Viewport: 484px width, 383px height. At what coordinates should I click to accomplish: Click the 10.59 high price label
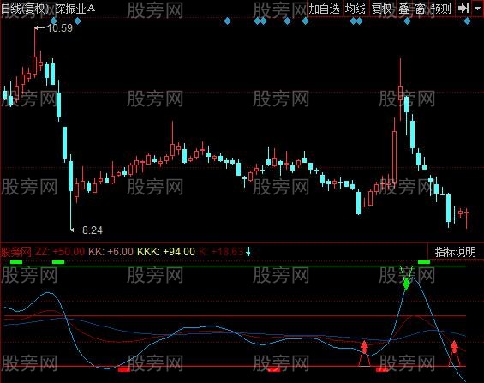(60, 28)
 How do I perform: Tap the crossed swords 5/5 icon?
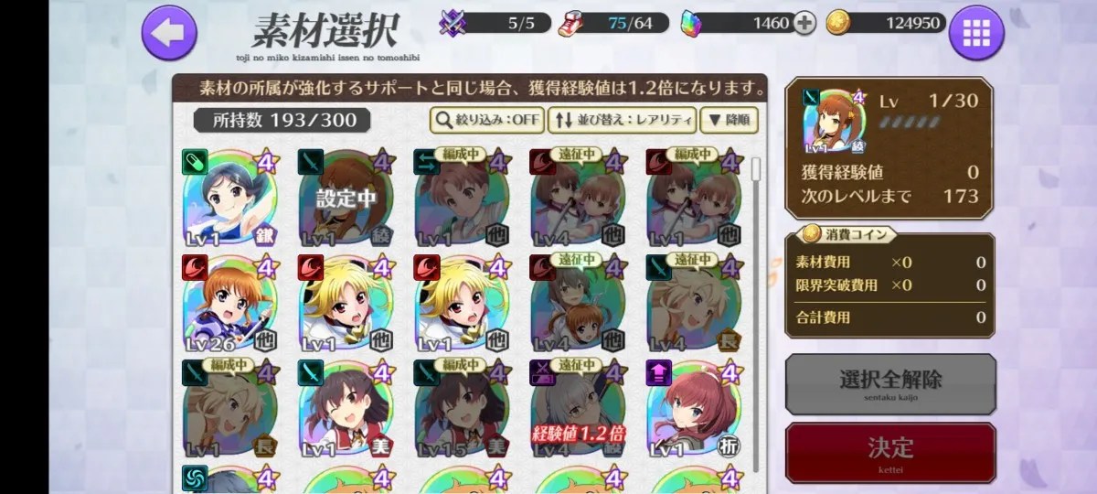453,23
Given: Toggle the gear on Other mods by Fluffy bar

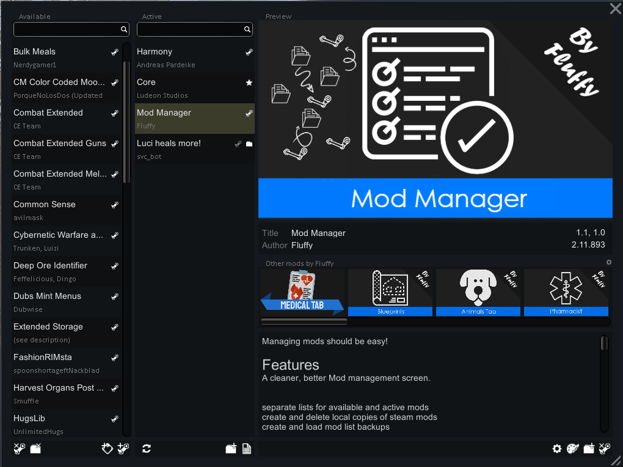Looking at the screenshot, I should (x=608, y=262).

++++++++

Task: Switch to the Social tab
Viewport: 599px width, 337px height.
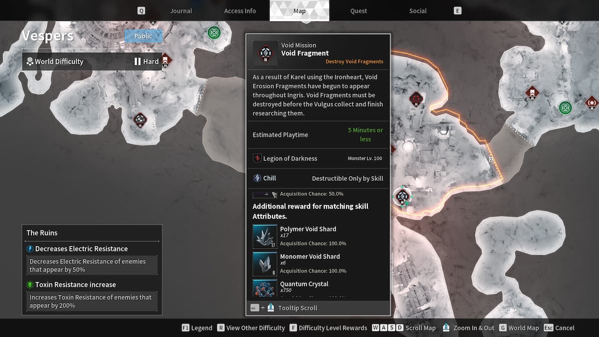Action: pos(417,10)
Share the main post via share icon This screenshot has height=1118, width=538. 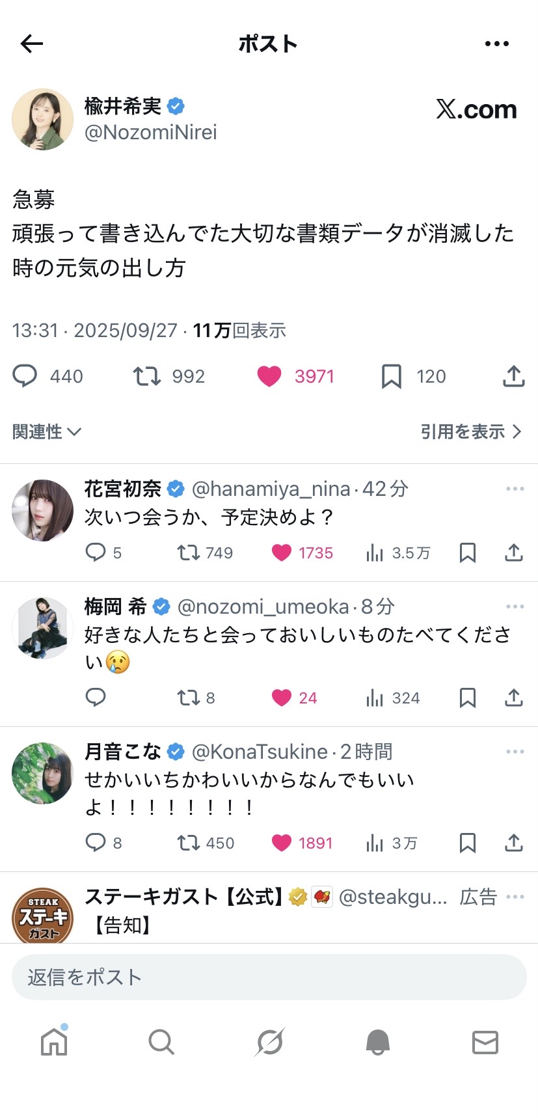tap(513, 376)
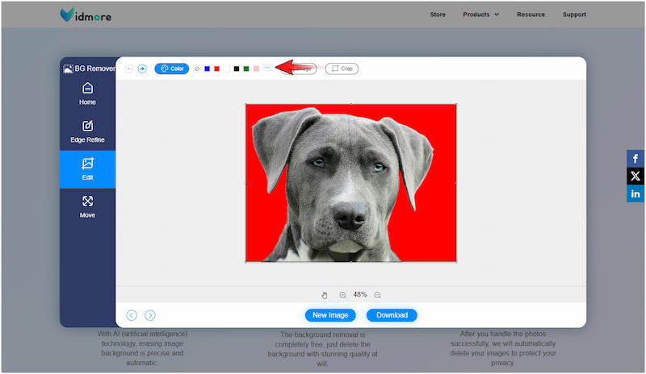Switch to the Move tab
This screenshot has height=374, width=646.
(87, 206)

++++++++

**REQUIREMENT**
Starting at the line that has "Viewport: 484px width, 383px" and stopping after the line that has "Looking at the", write those lines out again with "crossed swords" changed to "crossed axes" and nothing else altered. Leave the pictures out.

**RIGHT ANSWER**
Viewport: 484px width, 383px height. At what coordinates should I click to accomplish: Click the 10.59 high price label
(60, 28)
 How do I perform: Tap the crossed axes 5/5 icon?
453,23
Given: Toggle the gear on Other mods by Fluffy bar

Looking at the screenshot, I should (x=608, y=262).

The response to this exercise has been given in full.